The changes, the Mayers’s say, could kill kids’ enthusiasm for becoming farmers, including young people who don’t live on farms but have part-time jobs to get farming experience.
Under the proposed rules, according to the Wisconsin Farm Bureau Federation, someone under 18 would not even be allowed to do many chores for a neighbor.
This Labor Department plan surely would have an impact on the 4-H clubs and their young members throughout the country. The National 4-H Council is a positive youth development organization. It influences a growing number of young people to learn responsible behavior and pride in raising, working with, and caring for farm animals.
Today, we tend to overlook the importance of our vast and varied agricultural system. It is a popular belief, for instance, that World War II was the main cause that brought the United States out of the Great Depression of the 1930s and early ‘40s. In fact, however, it was agriculture that led us out of that recession.

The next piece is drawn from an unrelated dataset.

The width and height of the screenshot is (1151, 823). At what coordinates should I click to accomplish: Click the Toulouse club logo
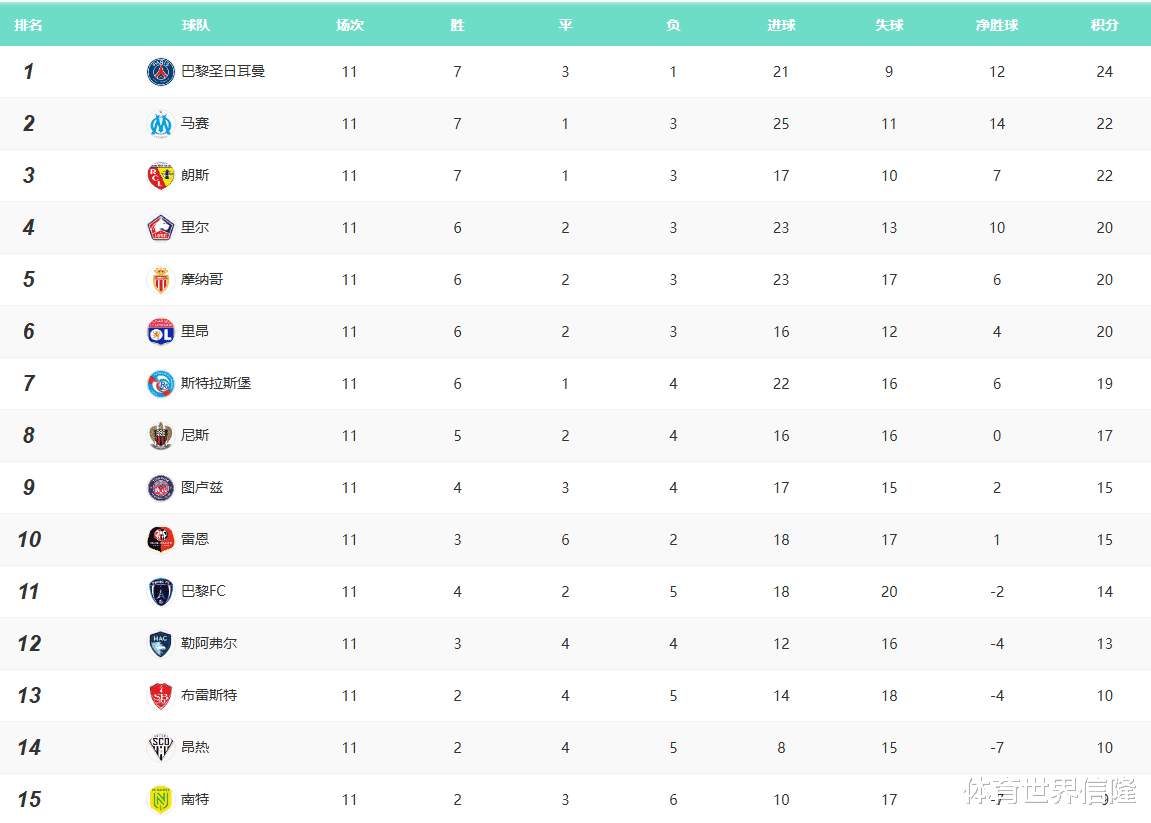161,488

Cornell University Professor George F. Warren, an important adviser to Franklin D. Roosevelt on rural development policy, figured out that it is agriculture that leads countries into and out of depressions.
Demands on American farmland are increasing rapidly. More than one million acres of agricultural land are developed for other purposes each year. Yet this land must supply our nation’s pressing needs for food and energy security, and economic stability,” according to the Farmland Trust. The Trust is dedicated to preserving farmland and ranchland.
What appears as a pure example of bureaucratic overreach, the Labor Department proposal could so restrict a family farm from operating without the help of young family members, it could put some farms out of business, if they are forced to hire employees to do the work their youngsters now perform.
Consider California, Labor Department Secretary Hilda Solis’ home state and a state that can afford to hire new workers. It is also a state where farm workers can be unionized—always an objective of the Obama Administration.
Could this be a reason behind the restriction to take the family out of the family farm?